INTERNET OF THINGS ASSISTANT, THE APP THAT IDENTIFIES NEARBY DEVICES THAT SPY ON US

Recent years have been marked by a real breakthrough in the world of technology and the Net, particularly with the advent of the Internet of Things (IoT). Indeed, thanks to connected devices, users’ daily life has become much simpler and more convenient.

Yes, there is, unfortunately, a downside: the IoT allows the big companies on the Net to “monitor” consumers and tracks their habits. Unbeknownst to us, using cookies and the like, they collect data that they then use to deliver targeted advertising according to our web routines.

Recently, to counter this, researchers at Carnegie-Mellon University in the United States developed the “Internet of Things Assistant” application, which can track connected objects around us that are “spying” on us.

The functionalities of the IoT Assistant application
The IoT Assistant is an application intended for the general public and can be used without moderation. Available for free on iOS and Android, it can detect nearby devices that want to interact with our phone and collect personal information without our knowledge, and block their attempts.

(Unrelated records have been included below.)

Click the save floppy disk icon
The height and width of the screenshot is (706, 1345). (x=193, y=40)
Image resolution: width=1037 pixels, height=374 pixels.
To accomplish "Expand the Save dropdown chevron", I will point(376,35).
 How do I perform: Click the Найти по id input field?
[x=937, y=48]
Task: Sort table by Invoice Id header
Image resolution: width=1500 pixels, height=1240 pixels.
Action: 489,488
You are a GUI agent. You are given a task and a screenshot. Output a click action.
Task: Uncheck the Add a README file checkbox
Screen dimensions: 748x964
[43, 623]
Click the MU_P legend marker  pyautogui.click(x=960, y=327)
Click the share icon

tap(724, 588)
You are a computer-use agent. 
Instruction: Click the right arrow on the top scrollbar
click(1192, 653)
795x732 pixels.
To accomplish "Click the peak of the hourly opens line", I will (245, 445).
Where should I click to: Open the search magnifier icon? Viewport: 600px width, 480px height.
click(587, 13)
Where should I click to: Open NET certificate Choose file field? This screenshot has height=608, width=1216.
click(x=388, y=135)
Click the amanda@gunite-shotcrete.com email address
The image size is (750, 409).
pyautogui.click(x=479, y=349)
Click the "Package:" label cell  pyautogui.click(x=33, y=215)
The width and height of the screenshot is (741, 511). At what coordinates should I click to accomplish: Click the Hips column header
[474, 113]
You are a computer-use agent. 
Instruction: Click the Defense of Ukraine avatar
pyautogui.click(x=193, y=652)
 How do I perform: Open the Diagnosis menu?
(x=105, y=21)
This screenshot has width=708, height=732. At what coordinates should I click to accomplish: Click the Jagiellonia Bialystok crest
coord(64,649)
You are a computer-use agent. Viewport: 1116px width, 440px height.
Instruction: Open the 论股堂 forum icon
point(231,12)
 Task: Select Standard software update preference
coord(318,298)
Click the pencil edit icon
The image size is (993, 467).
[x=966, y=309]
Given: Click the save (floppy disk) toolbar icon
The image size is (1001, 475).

Users can install the program on their laptops, tablets or computers. This application identifies the connected devices in our direct neighbourhood and shows them with the help of a map. Better yet, it can even identify the companies that are behind the data collection.

For more secure personal data

Today, connected objects have become an integral part of our environment. They can be found almost everywhere and in all forms: public cameras, WiFi and Bluetooth hotspots, doorbells, smart speakers. so many high-tech gadgets that allow the bigwigs on the Net to spy on us.

Simple to use, the Internet of Things Assistant application allows users to be in control of their personal information. Thanks to the app, they can accept or prevent the sharing of their data.

For the moment, the application is only available in North America. It is not yet known when it might arrive in European countries, including France, but many must already be eager to install it on their Smartphone!